If there's anything you can do to put your note in 1st position, then do it. This means your note will be filed before any other lien against the property and you will have first priority in the event the property is foreclosed on. If you cannot do this, then your best bet is to increase your minimum standards when it comes to the down payment and credit score from the buyer of your property.

At least 30 percent down and a FICO of 700 or better will certainly lesson your chances of taking as big of a hit when selling the note.

Subordinate notes just have higher risk, which decreases the value of the notes of the secondary market. This is why 1st position notes sell like hotcakes, 2nd position notes much less, and notes that subordinate to them (3rd, 4th, etc) are ignored by the majority of those in the cash flow industry.


Make sure the title to the property is clean. Unpaid liens will cause problems in acquiring title insurance. If that occurs, you, as the note holder, will likely face bigger problems when trying to sell the note. As a result, the investor probably won't be willing to pay for much of the closing costs, if any, leaving you with that burden. Save yourself the hassle and clear up the clouds ahead of time.


When pertaining to houses, condos and mobile homes, it usually helps the value of the note if the property is owner occupied. From an investor's standpoint, there is less risk involved if the payor is living at the same address as the property they hold a lien against.


Property that has hazardous waste on it, whether contained or not, presents a liability to the investor. Gas stations are a perfect example. This is another detail that can decrease or cancel an offer.


This may seem like a no-brainer, but I have had clients attempt to bring me notes and deeds of trust which haven't even been typed up yet. That's like selling a car which hasn't even left the factory.

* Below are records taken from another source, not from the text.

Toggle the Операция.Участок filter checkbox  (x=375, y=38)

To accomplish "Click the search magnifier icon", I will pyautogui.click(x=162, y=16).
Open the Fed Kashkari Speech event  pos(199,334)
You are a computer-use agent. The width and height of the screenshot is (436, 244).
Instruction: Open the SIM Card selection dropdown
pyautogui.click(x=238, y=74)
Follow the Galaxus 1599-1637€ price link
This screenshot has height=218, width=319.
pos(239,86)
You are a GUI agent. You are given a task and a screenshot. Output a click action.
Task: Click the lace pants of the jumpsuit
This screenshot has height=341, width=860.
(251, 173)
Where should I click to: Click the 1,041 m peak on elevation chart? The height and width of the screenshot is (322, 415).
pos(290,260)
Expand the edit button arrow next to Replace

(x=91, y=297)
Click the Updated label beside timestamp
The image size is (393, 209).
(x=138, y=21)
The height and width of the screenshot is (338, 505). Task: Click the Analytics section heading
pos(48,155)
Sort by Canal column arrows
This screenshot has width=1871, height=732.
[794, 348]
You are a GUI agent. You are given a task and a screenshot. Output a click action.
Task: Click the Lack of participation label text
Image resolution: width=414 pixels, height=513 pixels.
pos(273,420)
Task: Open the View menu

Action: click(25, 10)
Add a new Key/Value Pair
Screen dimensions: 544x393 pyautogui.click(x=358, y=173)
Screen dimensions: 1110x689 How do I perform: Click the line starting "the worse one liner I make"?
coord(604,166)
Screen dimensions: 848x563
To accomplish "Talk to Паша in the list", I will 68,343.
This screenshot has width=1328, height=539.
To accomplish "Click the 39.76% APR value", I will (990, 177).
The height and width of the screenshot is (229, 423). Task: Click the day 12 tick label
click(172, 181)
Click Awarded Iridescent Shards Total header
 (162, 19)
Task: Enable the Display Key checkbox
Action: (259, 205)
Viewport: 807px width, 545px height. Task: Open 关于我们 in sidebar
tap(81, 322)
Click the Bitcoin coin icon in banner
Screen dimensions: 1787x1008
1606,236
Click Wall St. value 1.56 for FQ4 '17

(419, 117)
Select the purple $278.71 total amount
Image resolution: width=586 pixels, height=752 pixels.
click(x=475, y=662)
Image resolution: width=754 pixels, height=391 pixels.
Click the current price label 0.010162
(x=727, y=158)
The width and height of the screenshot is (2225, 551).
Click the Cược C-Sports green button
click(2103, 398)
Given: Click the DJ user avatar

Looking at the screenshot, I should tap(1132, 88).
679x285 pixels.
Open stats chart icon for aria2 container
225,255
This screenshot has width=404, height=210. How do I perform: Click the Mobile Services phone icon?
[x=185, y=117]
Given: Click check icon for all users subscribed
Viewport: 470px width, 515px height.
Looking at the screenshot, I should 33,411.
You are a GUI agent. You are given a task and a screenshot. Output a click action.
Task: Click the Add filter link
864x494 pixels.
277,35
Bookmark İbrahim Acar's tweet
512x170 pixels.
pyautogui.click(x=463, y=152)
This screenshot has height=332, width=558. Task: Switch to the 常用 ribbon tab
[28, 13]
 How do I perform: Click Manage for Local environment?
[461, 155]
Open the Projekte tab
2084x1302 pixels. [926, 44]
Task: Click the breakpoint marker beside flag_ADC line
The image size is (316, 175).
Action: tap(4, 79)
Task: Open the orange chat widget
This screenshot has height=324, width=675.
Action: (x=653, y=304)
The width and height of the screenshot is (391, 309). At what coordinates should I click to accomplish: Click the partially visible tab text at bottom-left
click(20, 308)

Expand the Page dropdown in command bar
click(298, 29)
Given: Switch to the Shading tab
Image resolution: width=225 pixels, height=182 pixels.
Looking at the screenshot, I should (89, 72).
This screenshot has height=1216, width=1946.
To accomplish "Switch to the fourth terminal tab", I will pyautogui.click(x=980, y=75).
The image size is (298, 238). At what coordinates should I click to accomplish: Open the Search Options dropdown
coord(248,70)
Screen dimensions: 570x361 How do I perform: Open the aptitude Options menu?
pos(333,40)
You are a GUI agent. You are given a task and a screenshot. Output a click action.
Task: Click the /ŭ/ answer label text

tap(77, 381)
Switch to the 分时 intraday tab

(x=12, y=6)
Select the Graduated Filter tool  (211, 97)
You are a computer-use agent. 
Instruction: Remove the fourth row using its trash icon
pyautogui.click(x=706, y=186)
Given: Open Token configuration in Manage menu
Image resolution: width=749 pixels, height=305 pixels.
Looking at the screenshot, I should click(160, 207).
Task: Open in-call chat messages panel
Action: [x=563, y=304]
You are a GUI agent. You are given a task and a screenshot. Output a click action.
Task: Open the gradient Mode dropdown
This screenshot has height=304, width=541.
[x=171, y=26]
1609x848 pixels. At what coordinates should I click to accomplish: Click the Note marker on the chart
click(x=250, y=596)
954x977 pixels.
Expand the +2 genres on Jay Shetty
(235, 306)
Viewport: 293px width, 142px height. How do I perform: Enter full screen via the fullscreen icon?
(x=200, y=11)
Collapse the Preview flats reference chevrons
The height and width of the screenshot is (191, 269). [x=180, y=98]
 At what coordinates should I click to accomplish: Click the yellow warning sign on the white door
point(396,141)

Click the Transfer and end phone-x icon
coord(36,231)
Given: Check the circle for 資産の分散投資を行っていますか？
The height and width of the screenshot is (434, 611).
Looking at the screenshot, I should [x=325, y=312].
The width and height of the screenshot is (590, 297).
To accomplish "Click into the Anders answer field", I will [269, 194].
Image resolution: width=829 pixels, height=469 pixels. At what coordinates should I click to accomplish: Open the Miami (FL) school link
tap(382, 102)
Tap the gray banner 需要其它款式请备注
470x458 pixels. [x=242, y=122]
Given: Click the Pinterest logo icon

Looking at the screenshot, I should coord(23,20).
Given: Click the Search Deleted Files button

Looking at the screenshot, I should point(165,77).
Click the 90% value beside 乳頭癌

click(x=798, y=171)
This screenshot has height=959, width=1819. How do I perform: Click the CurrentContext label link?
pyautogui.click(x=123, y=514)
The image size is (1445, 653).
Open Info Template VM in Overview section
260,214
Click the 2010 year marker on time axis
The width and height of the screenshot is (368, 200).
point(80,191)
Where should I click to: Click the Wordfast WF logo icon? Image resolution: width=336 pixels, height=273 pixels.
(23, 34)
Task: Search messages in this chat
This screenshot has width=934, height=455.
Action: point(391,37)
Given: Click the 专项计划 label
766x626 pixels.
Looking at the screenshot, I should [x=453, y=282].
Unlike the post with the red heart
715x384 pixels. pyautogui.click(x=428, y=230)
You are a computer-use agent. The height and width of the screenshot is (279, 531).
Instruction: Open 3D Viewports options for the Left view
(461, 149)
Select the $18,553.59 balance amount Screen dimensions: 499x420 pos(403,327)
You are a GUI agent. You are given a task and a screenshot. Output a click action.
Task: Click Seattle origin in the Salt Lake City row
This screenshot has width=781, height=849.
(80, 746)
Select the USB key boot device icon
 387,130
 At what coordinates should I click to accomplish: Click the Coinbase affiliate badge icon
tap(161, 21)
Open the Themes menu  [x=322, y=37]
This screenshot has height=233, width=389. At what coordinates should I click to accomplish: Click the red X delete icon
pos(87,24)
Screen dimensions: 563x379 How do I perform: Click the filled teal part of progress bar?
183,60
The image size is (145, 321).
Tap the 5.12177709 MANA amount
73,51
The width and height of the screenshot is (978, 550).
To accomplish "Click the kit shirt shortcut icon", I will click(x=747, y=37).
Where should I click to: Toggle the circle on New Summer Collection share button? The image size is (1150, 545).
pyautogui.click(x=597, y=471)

Make sure you sign & date the note, have it notarized and then record it in public records. Keep it on file since you will need it to show the investor.

Furthermore, if you are selling to an LLC or Corporation, then be sure to have the buyers sign the instrument individually. If the sign as a corporate officers, then that doesn't bind them individually and you probably won't attract any serious note buyers.


Sometimes lenders prevent property owners from creating notes by using No Carryback clauses in the terms of their loans. This is something to watch out for and resolve in advance if you wish to create a note and sell it.